*** Page extract ***

The lesson: All strategies involving pushing back against these astro-turf forces should include addressing the national organizations, not just their local tentacles. Research how they are funded, what their ultimate goals are and what means they use to engage local activists. Then build the capacity to address them accordingly.

At the same time, it is important to ensure that local media treat the local manifestations of these groups as what they are; part of a conservative national strategy. These abusive hecklers are not local, suddenly angry people who otherwise might vote for a progressive.

On the immigration front, we learned that these organizations built large lists of issue-specific activists, boast sizable online organizing capacity, and direct specific field operations. With this information in hand, we are able to specifically organize responses to what they do and understand they are our primary nemesis, not some amorphous and spontaneous "will of the people."

There are often strong ties to overtly racist groups

The leading anti-immigrant organization NumbersUSA often speaks about how it opposes racism. Yet if you go to the neo-Nazi website, right near the top of the page is a button linking you to NumbersUSA. And NumbersUSA consistently buys ads with known hate groups denouncing immigration reform. You will find the same thing around those highly organized tea parties. Posters on the white nationalist website regularly encourage others to come out to tea party activities.

Indeed, the Anti-Defamation League reports that at some "tea parties," white nationalists described being well received by conservative activists when passing out hateful literature while elsewhere they were not. The heavy involvement of social misfits, racists, and thugs does not happen by coincidence. It is instead an organizing strategy.

The Washington-based conservative organizations’ goal? To get people who are willing to come out for the cause no matter how destructive their behaviors or wrong their worldview. Whatever the foot soldiers believe and however they behave is okay as long as they are willing to show up in numbers and yell out carefully scripted talking points.

That’s why NumbersUSA chief executive Roy Beck and the leaders of other large Washington-based anti-immigration groups have spoken at meetings of the Council of Conservative Citizens, a virulently racist organization that calls black people a lower species of life. Similarly, conservative leaders are continually unwilling to denounce the behavior of the bizarre Orly Taitz, who is behind much of the patently racist "birther" movement. Denunciation would carry with it the loss of placard carrying, TV-ready angry citizens, much in demand by conservative leadership.

***

_What you are asked to do:_
Extend the commentary above on national conservative groups and their local activists with a few more paragraphs, starting after its final sentence.

*** Supplied information ***

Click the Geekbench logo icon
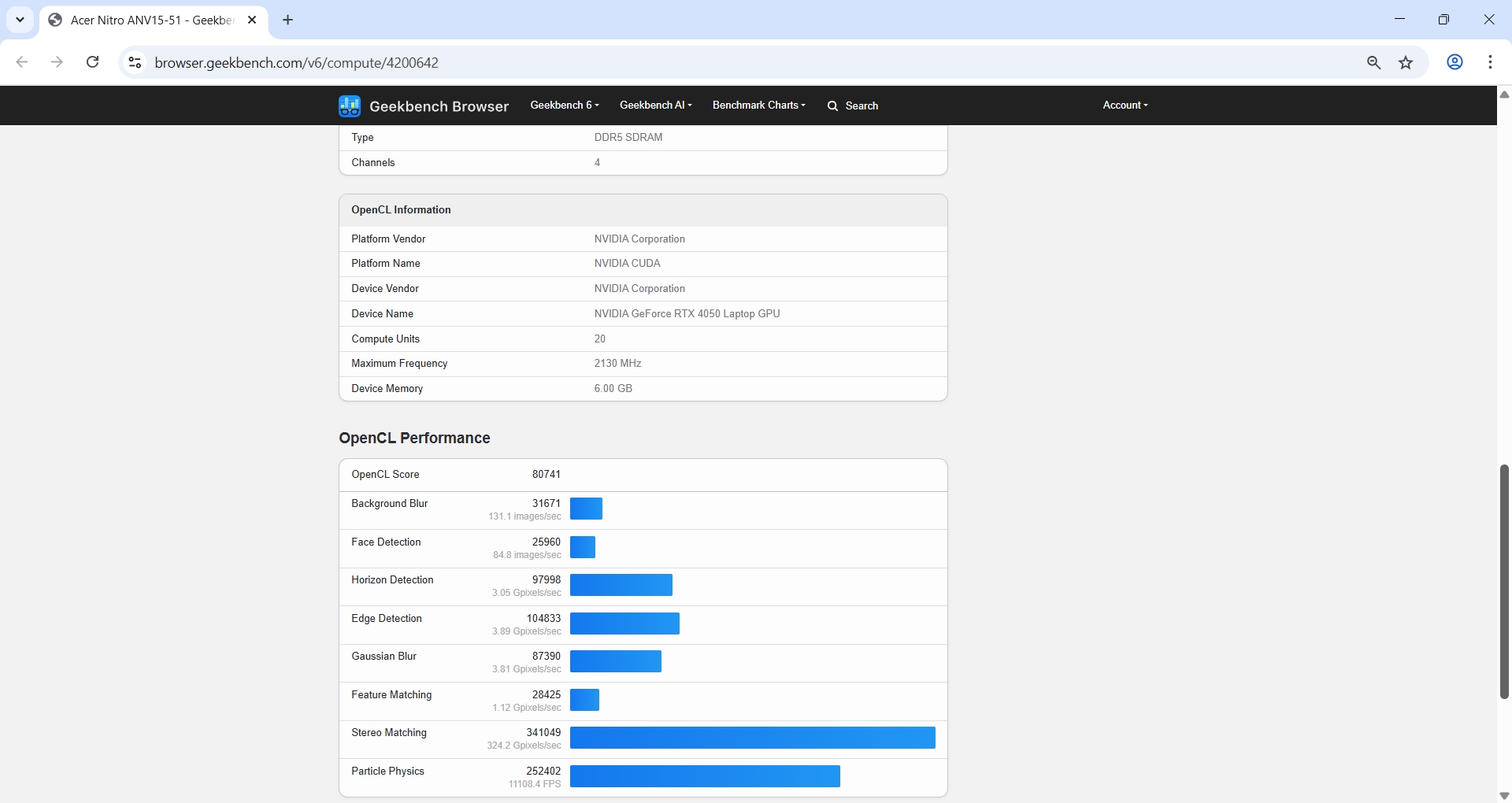Screen dimensions: 1512x803 coord(349,105)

***

_Output for this exercise:_
The lesson: Do not let these connections go unnoticed. Call conservative groups on their willingness to engage with racists. Do so publicly and with the press. Make it much harder for mainstream conservatives and elected officials to rely on racist organizations to move their messages or provide foot soldiers for their campaigns.

This is not the same as saying that everyone who opposes President Obama is a racist or that everyone who is concerned about securing our border is a bigot. Lots of decent people disagree fundamentally with many of the president’s policy positions, including on immigration, energy, and health care reform. But groups with clear antipathy toward other people because of their race should not be the army on which any legitimate group moves its political agenda.

Progressives will get pushback when they take these steps. Conservatives will say it’s not fair to call someone a racist. They will also argue about the need for all ideas to be discussed openly, no matter how ugly. But the immigration fight has shown that unless we tackle these connections to racist groups directly, repeatedly, and with clear defensible facts, then these bigots will continue, and increasingly offensive ideas will get treated as acceptable points of debate in the mainstream media. Equally important, mainstream conservatives will be able to use despicable people to disrupt public discourse while disavowing any knowledge of their actions or ugly beliefs.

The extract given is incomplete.